Well other than both are Mexican and share the same actor in a leading role, no, but why do they need to have anything in common? So we can all be pretentious assholes and analyze the hell out of it. I just mentioned the two because I watched them one after the other so perhaps the highs of Amores Perros made the lows of Y Tu Mama Tambien feel lower than it actually was.
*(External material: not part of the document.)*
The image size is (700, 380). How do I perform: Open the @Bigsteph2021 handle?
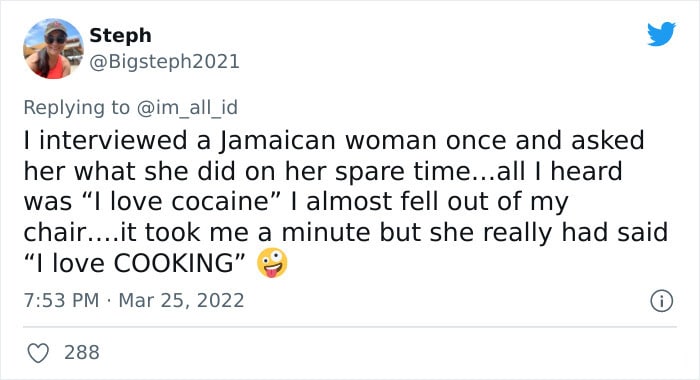[165, 62]
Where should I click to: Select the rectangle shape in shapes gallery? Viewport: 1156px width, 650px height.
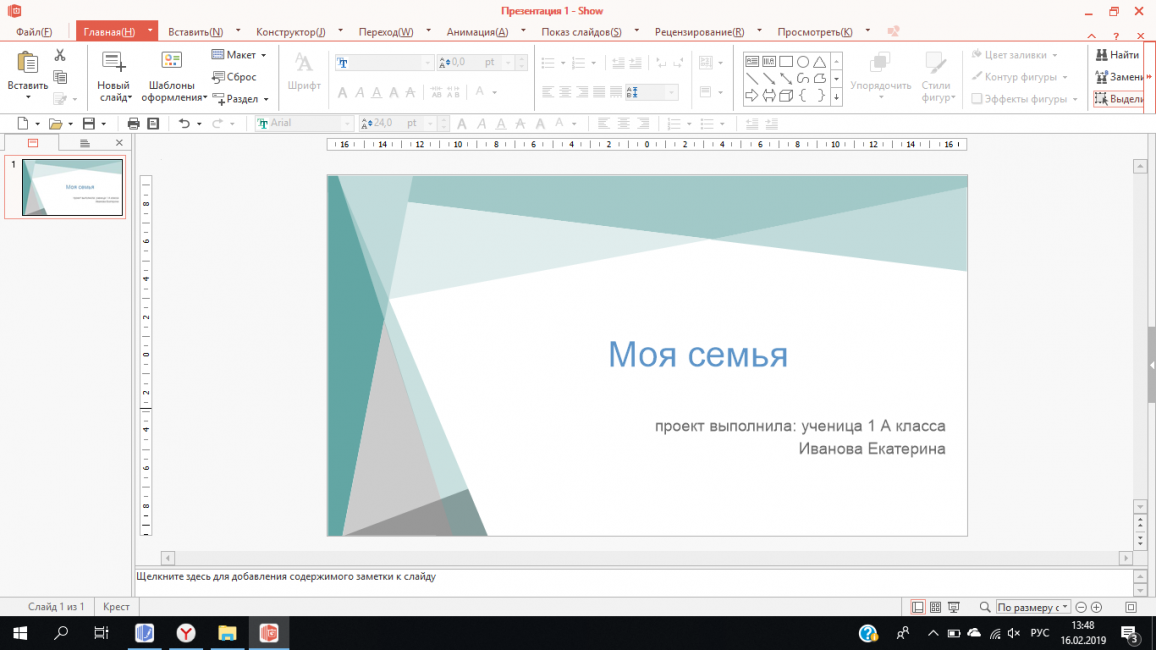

Saying that I still think it's little more than mediocre, just because it's foreign it automatically scores more points with SOME people when in reality if it'd had been made by Hollywood it would be regarded no higher than American Pie, Road Trip or any of those other coming-of-age-sex-comedies
They do need to have something in common so you can compare them (that's what humans do, take lots of data and try to find connections, commonly known in the shorthand as "thinking"). If I wanted to compare, say, The Notebook to The United States of Leland a lot of people would probably have an ISSUE with that. They both have Ryan Gosling in them, so of course only a pretentious asshole *wouldn't* compare them (I'm being sarcastic here for anyone confused). All you really had to say was "they're both from Mexico and were marketed to US audiences at about the same time," but no, that's not good enough.

And Y Tu Mama Tambien is a hell of a lot more artful, convincing, powerful, and honest than the rest of those coming of age comedies you mentioned, or didn't mention, and it still has some very funny moments. I actually thought Amores Perros to be extremely mediocre (just a notch above Spun), and it only gave me the impression that in Mexico all they have are bad drivers, dogfights, poorly developed characters, and annoyingly short scenes.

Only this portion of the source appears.